By: Autumn Bracey
These days, businesses line the streets near 51st and Mingo. Some of them have been there for decades.
But if you go back in time, the area was home to the community of Alsuma.
“There was once a vibrant town that existed,” said Shirley Ballard Nero with the Oklahoma Historical Society.
The town is a distant memory for many, but there are still traces around, like the soccer complex named for the community.
Lloyd McMann grew up just east of the park between 1947 and 1966.
“If you lived in Alsuma, you loved Alsuma,” McMann said. “It’s kind of hard to tell an outsider all about Alsuma unless they were in here to live the culture.”
McMann remembers a tight-knit community filled with dozens of families and good neighbors.
“It’s a big change from when I was raised out here. People had their own houses, they had gardens, they had ways of living,” McMann recalled.
James Goodwin also grew up in Alsuma.
“Alsuma to me was a village,” Goodwin said. “A village of people. And so people from the village would come up and they would fish or we would play football on the front lawn.”
Goodwin is grateful for his time growing up on a farm in the town.
“For a young person, it was a good place for me to grow up. I was removed from any kind of devilment I could have gotten into the city I suspect,” Goodwin said.
With the community in decline, the growth of Tulsa and Broken Arrow consumed Alsuma.

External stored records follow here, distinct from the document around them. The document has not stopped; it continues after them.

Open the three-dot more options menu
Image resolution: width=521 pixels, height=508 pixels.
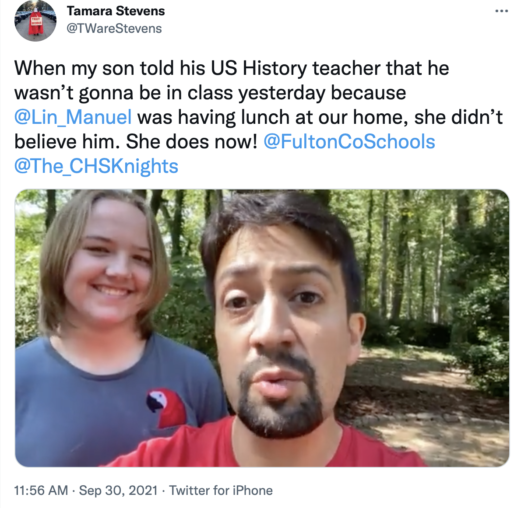click(x=501, y=11)
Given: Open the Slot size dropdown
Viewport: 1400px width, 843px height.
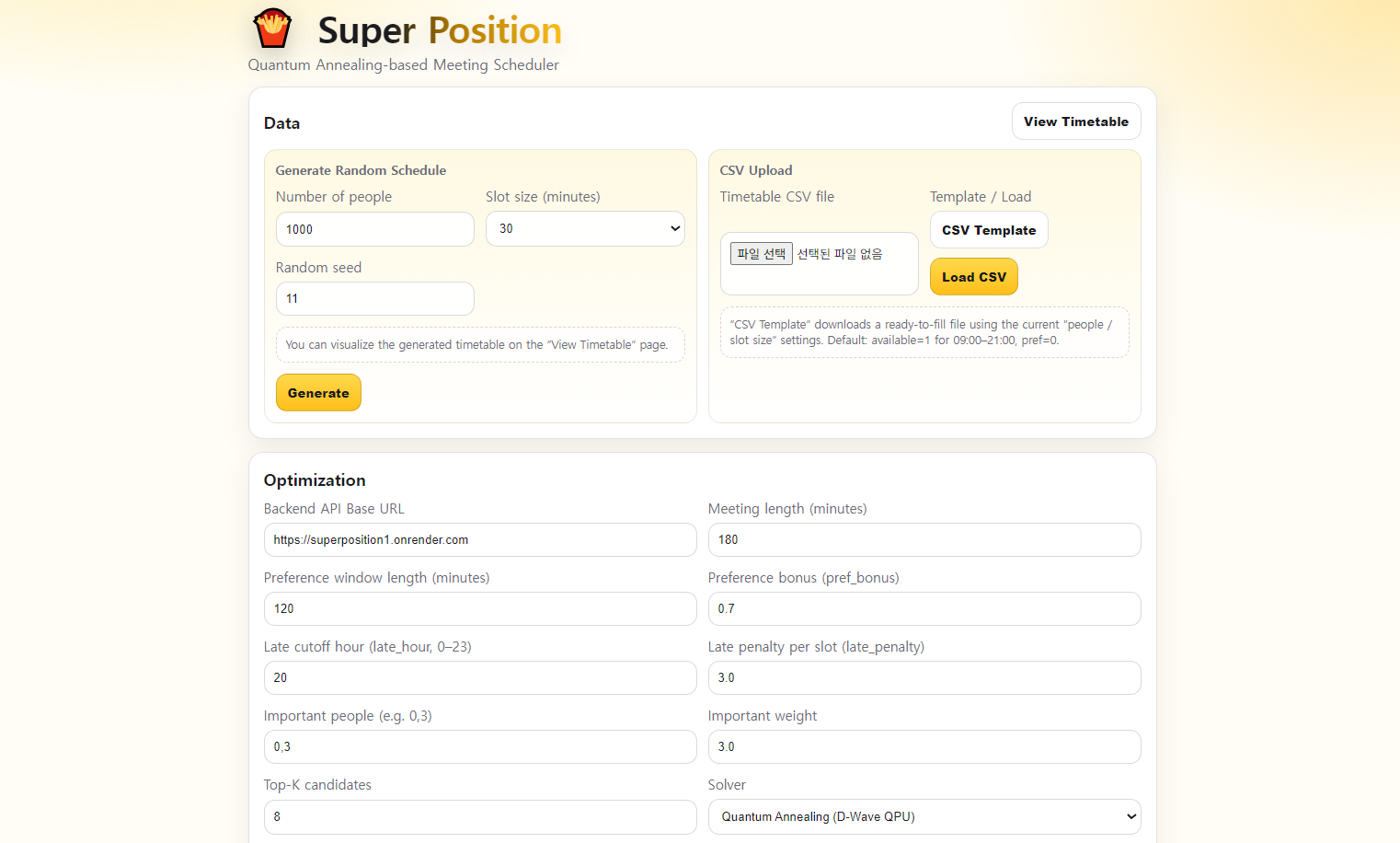Looking at the screenshot, I should (585, 228).
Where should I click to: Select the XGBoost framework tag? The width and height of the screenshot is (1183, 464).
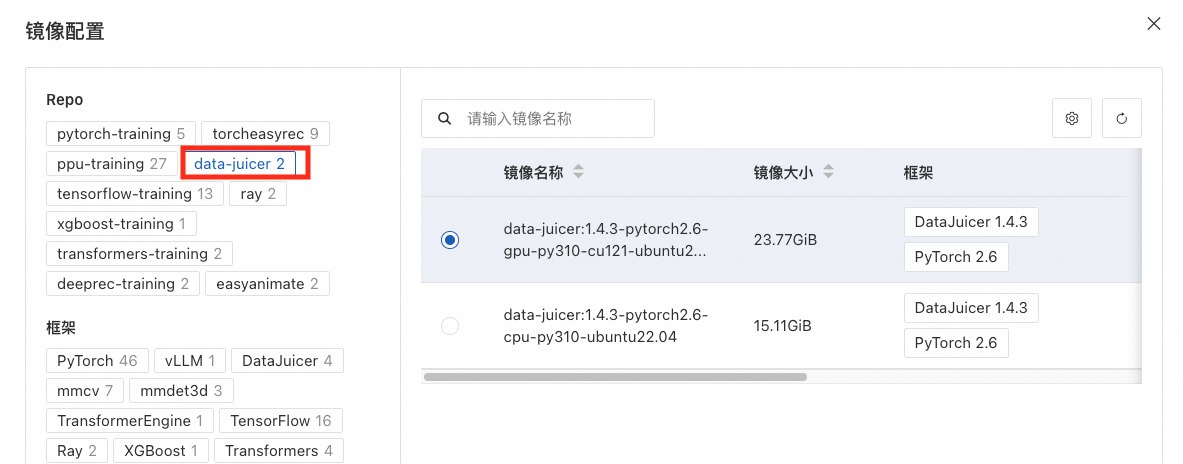[x=161, y=451]
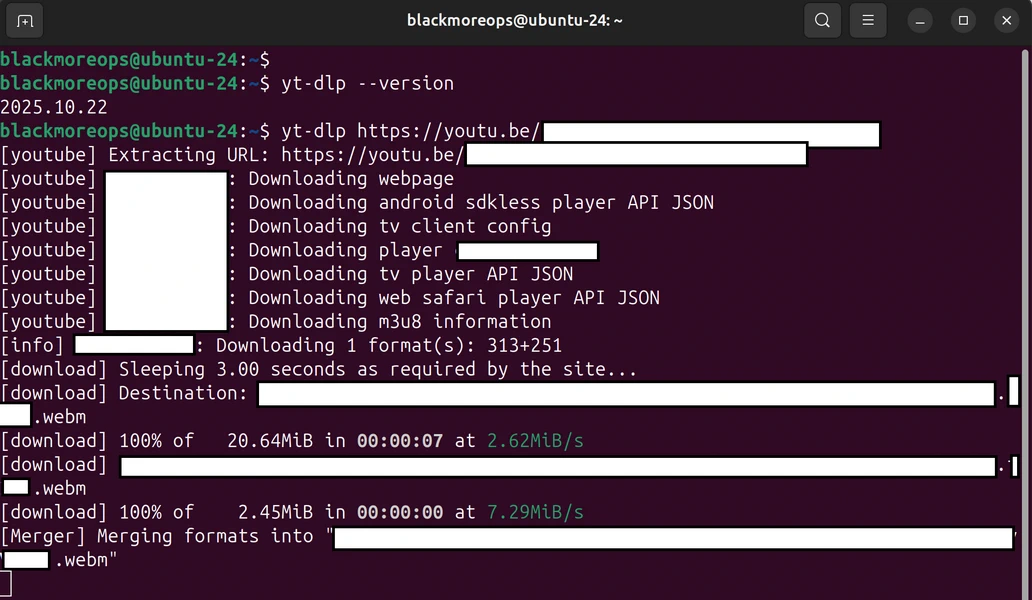The height and width of the screenshot is (600, 1032).
Task: Click the green 7.29MiB/s download speed
Action: (x=535, y=512)
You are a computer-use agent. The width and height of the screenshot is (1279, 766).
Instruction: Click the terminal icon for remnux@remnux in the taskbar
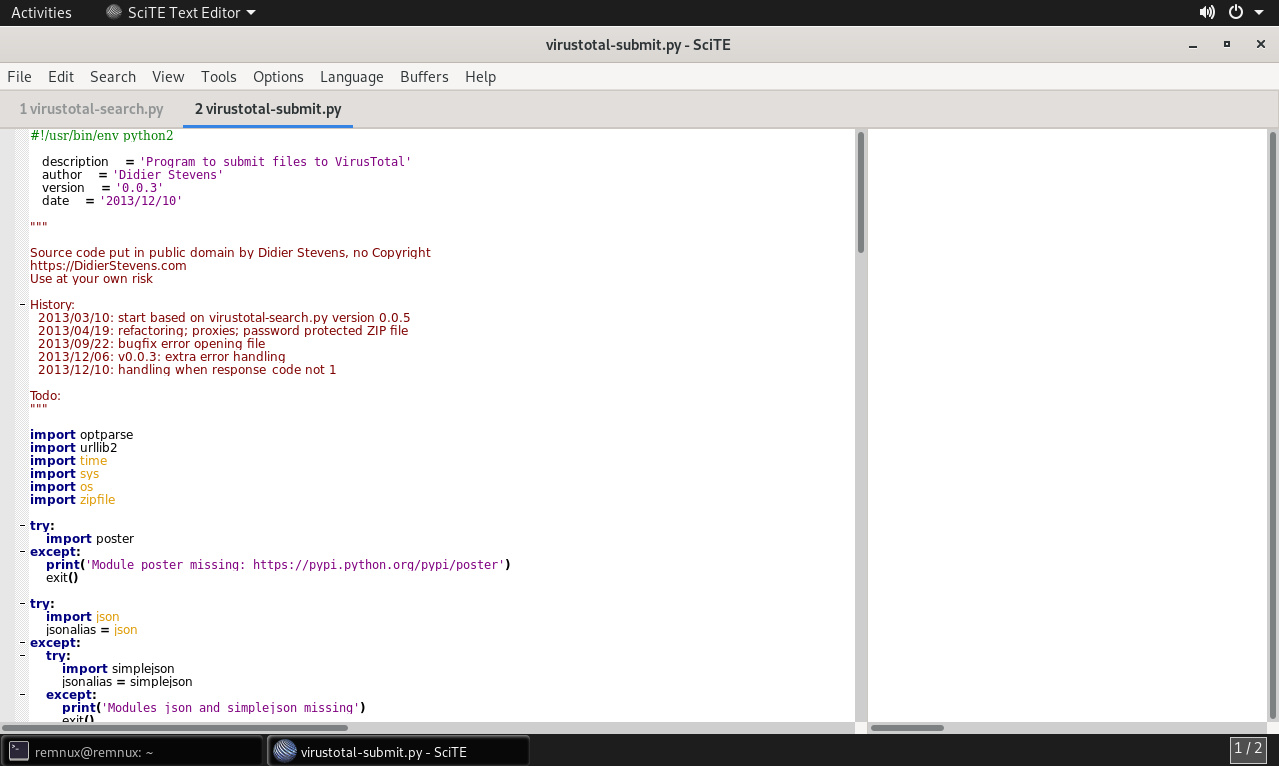tap(18, 751)
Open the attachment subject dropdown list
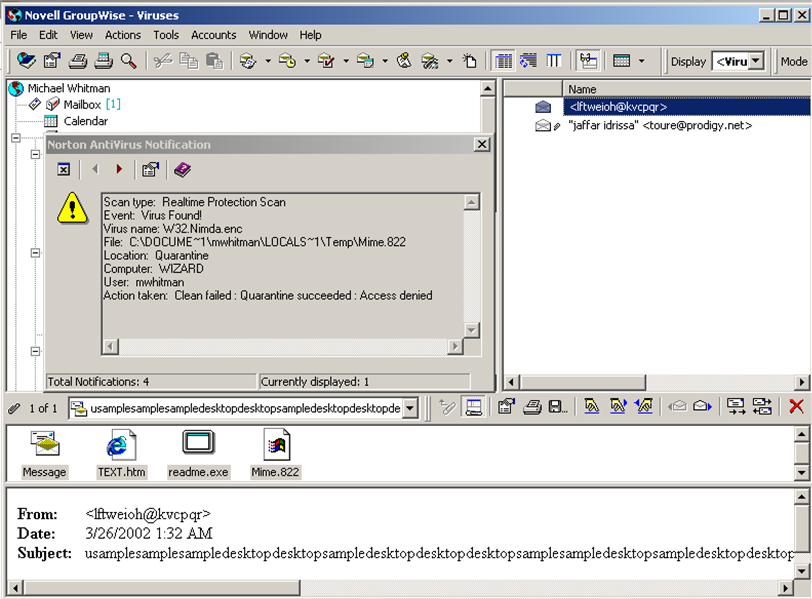Image resolution: width=812 pixels, height=599 pixels. pos(409,408)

The town was annexed by Tulsa in 1966.
Nero said it became challenging for residents to get services once the area was zoned as an industrial area.
Tom Sewell owns Tulsa Gas Technologies. The property where his business sits was once part of Alsuma. He bought the land in 1999.
“We bought the property; it didn’t have any running water. It had an outhouse. They had inside spigot, like a weather proof spigot and that’s all they had for running water,” said Sewell.
Sewell does not think the area was neglected, just forgotten. He said that while the town is now gone, the area still serves the community.
“Some of our high values, some of this equipment here in the back, these are 50, 60 thousand dollar pieces of equipment and you start driving that sales tax back into Tulsa and it’s a good deal,” he said.
Those who grew up there said what’s been erased by history is still remembered.
“Alsuma had the Black, White community and they didn’t have the arguments, the fighting, carrying on. We all enjoyed each other, shopped at the same stores, and played in the same playgrounds,” said McMann. “That’s the way it was back then.”